=== MATERIAL TO PROCESS ===

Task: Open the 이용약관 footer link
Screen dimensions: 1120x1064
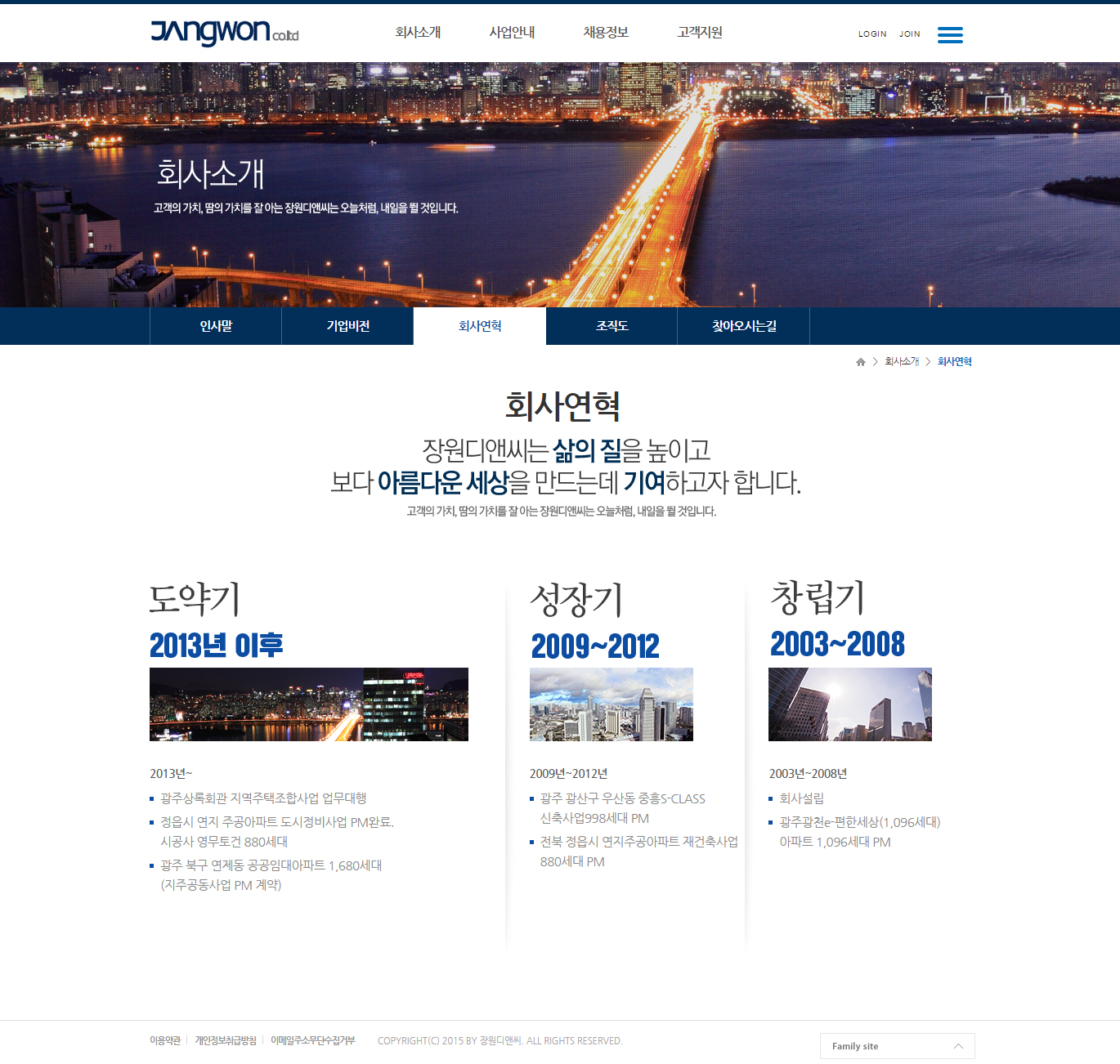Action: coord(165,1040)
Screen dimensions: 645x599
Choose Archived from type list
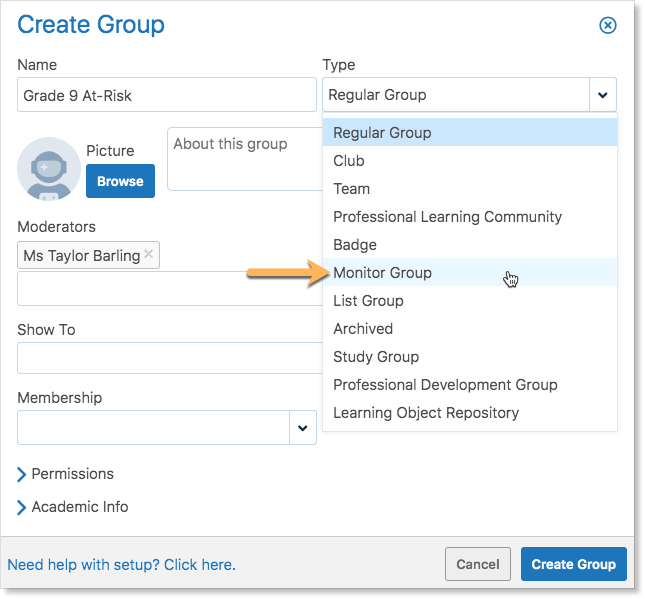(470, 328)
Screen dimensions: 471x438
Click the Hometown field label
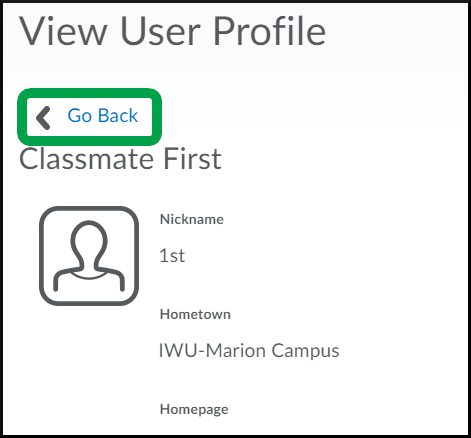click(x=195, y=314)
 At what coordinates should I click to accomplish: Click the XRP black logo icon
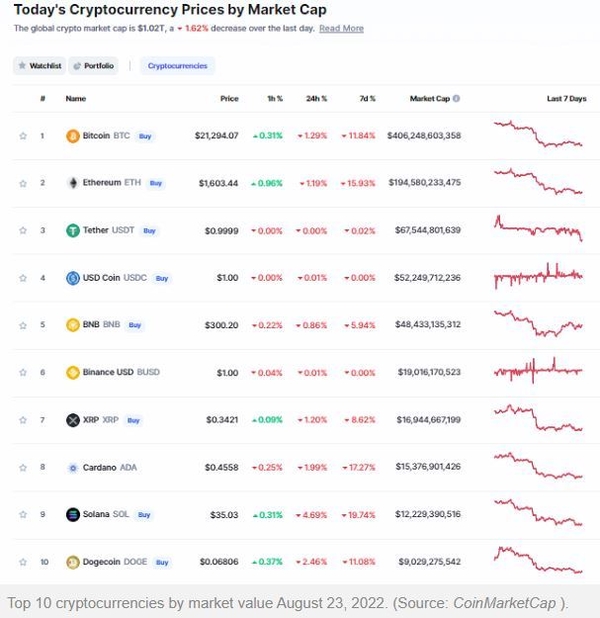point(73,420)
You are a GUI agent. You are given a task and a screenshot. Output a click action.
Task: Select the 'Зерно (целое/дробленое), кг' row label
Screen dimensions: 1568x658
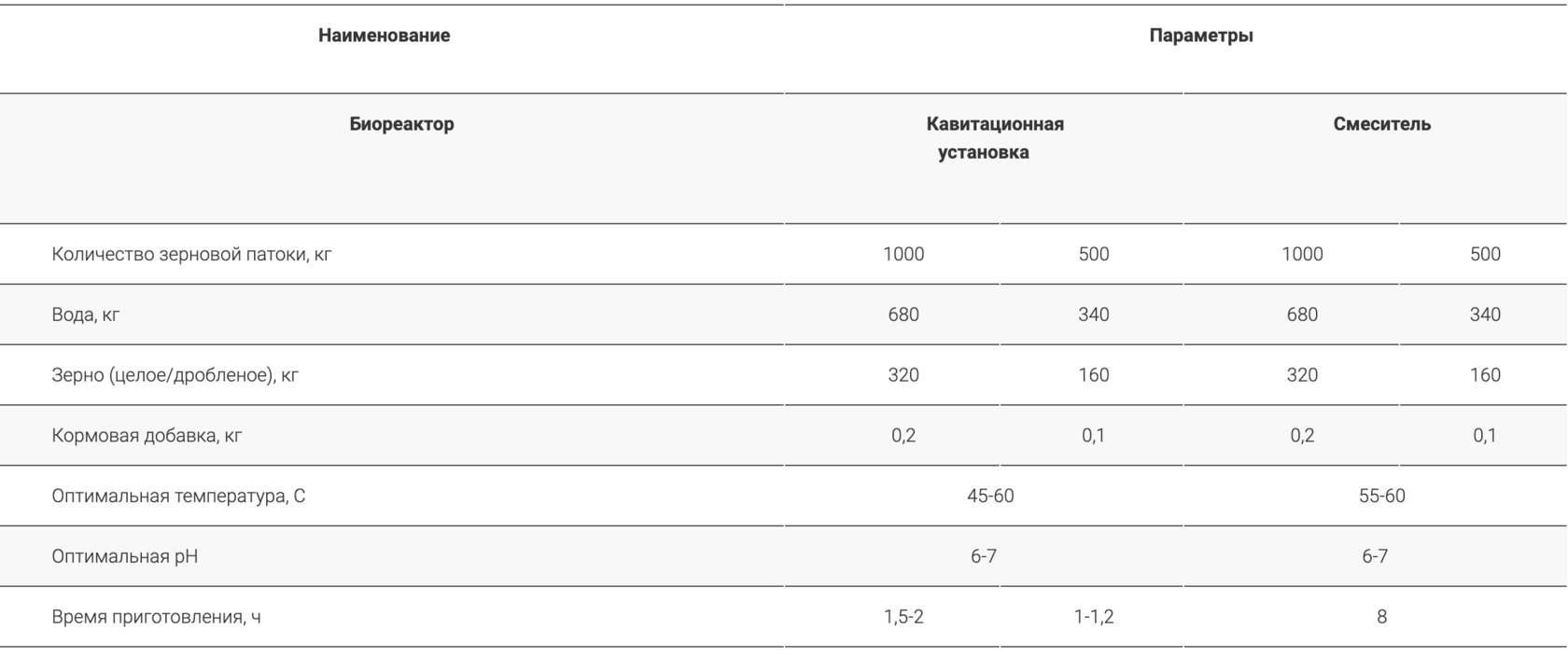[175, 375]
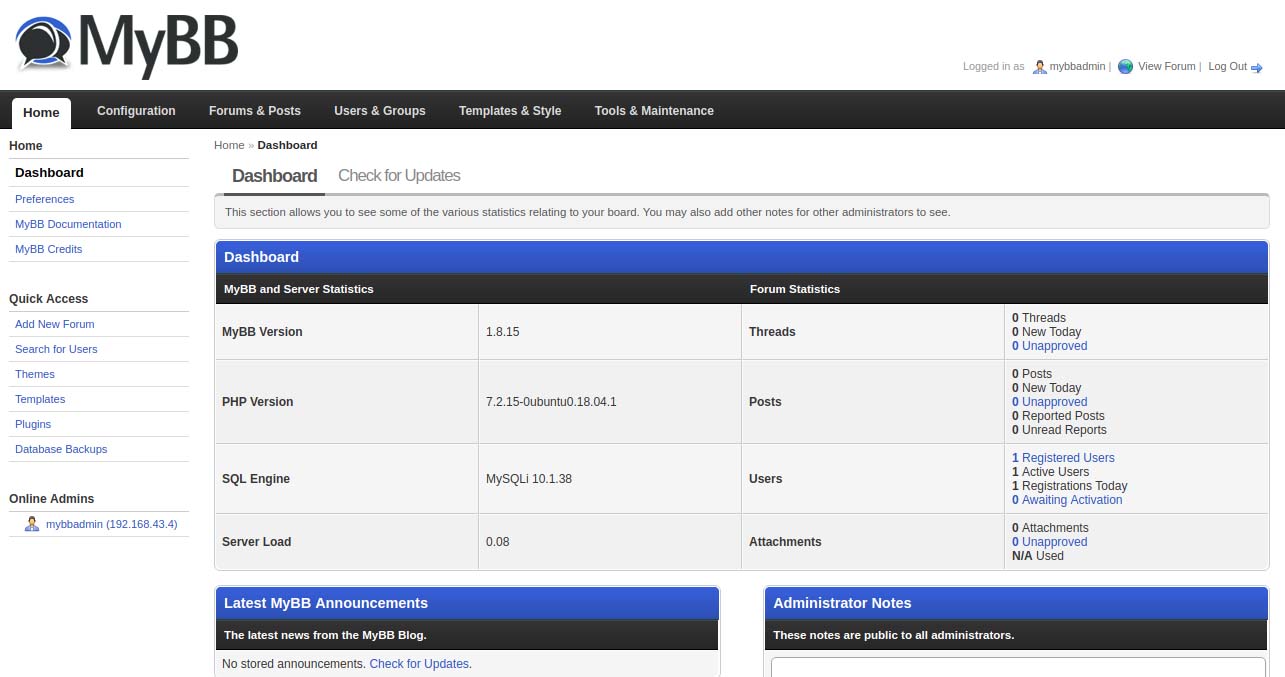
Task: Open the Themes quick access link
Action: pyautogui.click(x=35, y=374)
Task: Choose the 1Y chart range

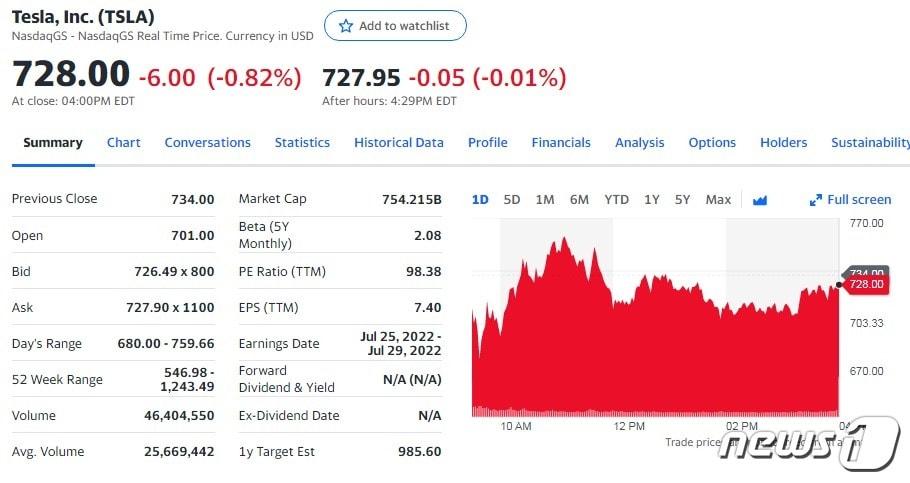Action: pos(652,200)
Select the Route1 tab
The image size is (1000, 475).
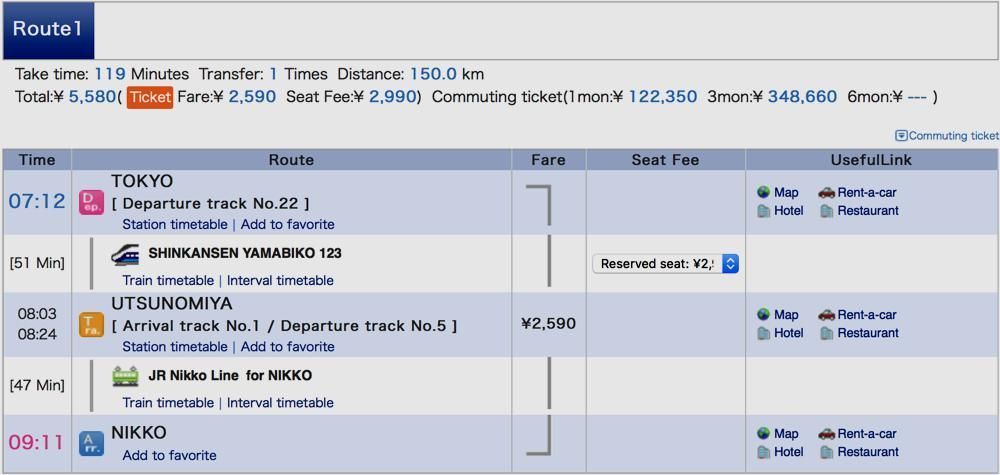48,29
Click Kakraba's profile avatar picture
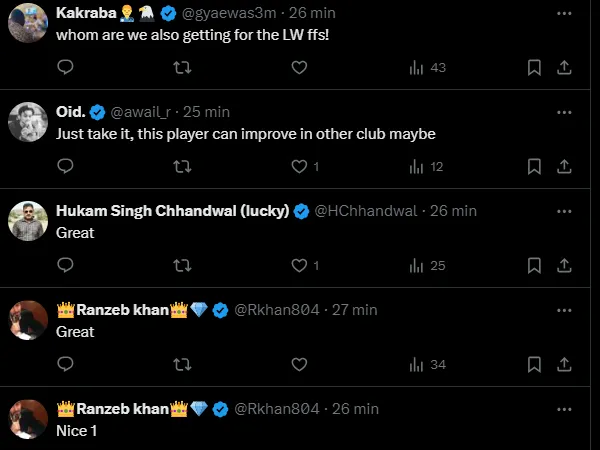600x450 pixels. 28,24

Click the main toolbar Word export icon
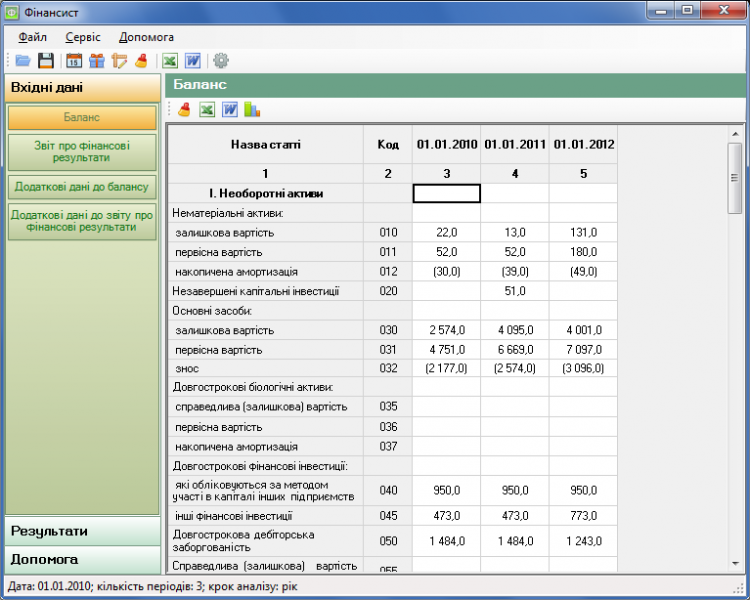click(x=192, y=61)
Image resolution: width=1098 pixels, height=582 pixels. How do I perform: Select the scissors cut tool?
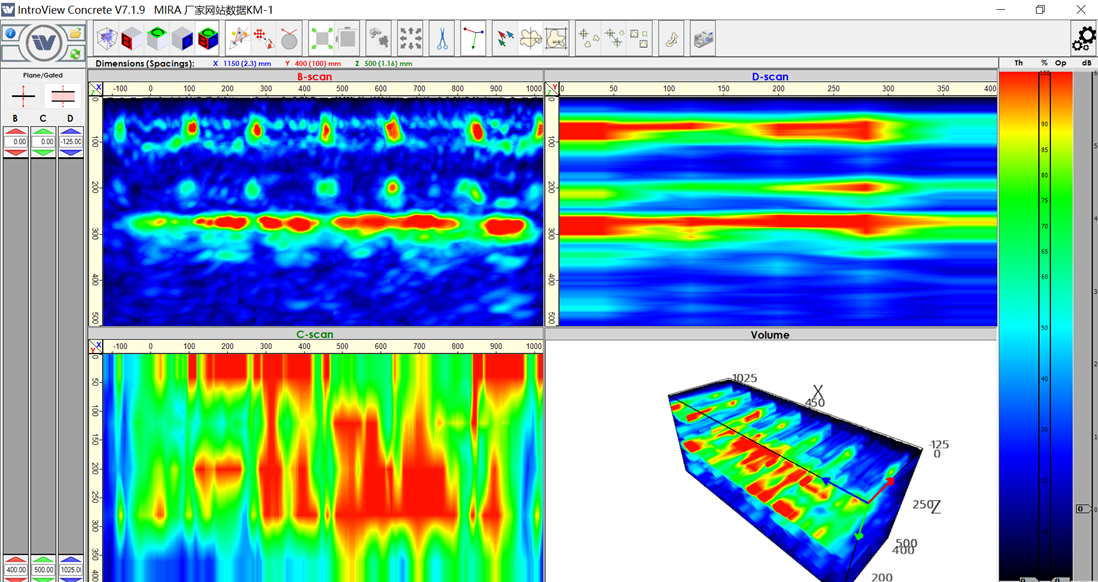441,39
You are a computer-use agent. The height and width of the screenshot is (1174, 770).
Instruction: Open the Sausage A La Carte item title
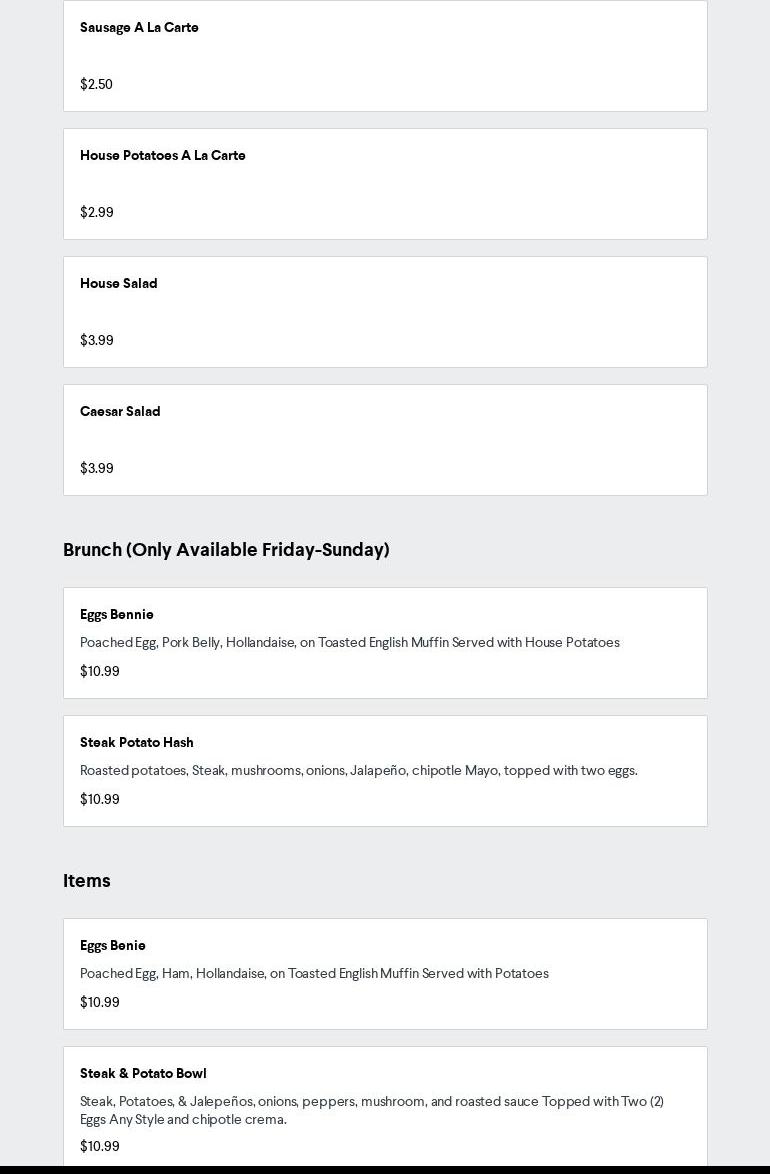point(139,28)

===

* **INSTRUCTIONS FOR THE TASK**: Among the records, how many lines include the string "screenshot"? State the number and add nothing.

* **ANSWER FOR THE TASK**: 2